The journey from sin’s prisoner to Christ’s prisoner is accomplished in an instant, but brought into full expression over a lifetime.

In this week’s interview with Prison Fellowship President Jim Liske, he makes a cogent observation of the Christian’s ongoing spiritual battle: “We are all prisoners of our own kinds of sin. We are all recovering from something and re-entering from somewhere.”

Every believer works out his or her salvation “with fear and trembling” (Philippians 2:12). No one succeeds in that struggle through human strength but rather with the arsenal provided by the Holy Spirit (2 Corinthians 10:3-5).

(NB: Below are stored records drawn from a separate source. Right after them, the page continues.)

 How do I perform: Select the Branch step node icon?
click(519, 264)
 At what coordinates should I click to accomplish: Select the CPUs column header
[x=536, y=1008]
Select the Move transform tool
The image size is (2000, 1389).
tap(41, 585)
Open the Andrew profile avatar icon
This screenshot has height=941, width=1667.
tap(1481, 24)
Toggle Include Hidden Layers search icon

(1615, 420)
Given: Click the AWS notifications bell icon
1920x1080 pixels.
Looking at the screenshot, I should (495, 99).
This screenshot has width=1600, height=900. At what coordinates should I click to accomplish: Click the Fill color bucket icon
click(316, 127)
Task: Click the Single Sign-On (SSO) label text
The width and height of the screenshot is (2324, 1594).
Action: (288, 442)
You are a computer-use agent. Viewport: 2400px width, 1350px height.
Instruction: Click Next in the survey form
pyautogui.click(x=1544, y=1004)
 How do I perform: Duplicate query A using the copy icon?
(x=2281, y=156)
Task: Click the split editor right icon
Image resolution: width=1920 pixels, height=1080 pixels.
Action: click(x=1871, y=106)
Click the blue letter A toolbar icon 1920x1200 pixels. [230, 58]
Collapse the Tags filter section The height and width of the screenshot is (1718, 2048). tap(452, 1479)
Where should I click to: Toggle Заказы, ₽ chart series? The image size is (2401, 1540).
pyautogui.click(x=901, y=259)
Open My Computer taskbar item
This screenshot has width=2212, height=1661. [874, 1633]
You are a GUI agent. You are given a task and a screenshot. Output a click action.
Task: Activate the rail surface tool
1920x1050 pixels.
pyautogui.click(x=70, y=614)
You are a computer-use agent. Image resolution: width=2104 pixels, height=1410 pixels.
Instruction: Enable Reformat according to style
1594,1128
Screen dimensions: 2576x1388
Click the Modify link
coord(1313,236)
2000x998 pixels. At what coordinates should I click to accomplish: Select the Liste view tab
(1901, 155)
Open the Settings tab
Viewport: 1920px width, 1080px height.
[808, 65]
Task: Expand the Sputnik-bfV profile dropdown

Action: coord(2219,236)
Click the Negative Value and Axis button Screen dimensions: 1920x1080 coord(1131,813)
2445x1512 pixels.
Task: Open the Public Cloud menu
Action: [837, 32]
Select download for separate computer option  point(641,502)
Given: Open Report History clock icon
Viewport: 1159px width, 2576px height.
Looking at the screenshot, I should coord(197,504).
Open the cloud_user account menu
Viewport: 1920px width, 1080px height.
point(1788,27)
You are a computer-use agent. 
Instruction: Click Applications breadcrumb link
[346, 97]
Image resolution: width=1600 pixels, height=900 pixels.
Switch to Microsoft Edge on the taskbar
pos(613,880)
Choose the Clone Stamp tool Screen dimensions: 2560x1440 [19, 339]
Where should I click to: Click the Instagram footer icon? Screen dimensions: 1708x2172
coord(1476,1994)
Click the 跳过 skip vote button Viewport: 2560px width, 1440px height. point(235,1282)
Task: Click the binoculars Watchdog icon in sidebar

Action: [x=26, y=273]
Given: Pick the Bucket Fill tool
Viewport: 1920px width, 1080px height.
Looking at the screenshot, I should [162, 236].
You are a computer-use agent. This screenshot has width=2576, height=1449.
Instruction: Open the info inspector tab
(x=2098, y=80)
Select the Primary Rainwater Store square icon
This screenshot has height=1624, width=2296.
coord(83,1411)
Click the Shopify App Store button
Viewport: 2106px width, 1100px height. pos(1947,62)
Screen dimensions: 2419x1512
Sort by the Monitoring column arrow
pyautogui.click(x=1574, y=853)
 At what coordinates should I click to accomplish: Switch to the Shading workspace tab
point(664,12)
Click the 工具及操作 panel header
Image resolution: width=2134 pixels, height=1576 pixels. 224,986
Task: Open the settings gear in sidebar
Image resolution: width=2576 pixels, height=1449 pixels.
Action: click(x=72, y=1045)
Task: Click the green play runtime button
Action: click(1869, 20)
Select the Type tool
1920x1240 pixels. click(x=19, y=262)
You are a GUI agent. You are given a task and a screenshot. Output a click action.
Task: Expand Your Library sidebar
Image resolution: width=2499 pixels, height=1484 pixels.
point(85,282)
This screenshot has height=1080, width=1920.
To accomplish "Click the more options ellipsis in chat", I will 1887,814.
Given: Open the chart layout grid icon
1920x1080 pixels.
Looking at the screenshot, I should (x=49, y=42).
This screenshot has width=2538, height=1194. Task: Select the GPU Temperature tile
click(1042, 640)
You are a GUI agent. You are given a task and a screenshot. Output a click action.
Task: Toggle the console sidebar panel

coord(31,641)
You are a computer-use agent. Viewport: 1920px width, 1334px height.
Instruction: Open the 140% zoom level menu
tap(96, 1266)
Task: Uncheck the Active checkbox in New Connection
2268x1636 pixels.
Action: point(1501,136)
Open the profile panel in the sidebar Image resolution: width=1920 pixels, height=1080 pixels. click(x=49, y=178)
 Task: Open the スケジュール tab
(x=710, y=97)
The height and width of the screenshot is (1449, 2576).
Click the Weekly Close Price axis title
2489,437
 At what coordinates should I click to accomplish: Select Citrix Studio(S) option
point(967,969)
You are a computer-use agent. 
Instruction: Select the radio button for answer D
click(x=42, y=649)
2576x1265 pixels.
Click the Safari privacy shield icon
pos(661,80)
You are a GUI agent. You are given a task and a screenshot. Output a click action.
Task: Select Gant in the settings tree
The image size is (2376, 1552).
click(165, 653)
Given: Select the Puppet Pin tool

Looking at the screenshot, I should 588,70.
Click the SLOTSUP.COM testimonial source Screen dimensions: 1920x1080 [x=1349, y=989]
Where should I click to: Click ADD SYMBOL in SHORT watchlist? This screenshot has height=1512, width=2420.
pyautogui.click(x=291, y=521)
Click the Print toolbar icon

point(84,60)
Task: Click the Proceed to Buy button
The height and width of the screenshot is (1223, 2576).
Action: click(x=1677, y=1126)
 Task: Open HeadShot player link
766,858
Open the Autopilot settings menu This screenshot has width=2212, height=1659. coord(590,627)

With these truths in focus, the following personal stories of struggle and deliverance can offer you great encouragement even if the particular life issues described feel foreign to you. Perhaps you have never questioned your gender identity or sexual orientation. You may never have struggled with an addiction or been shackled with an eating disorder. But as you read of such painful experiences that Linda Seiler, Crystal Renaud and Jenny Johnson encountered, take heart.

Regardless of your most painful and secret battles, Jesus Christ came to set you free.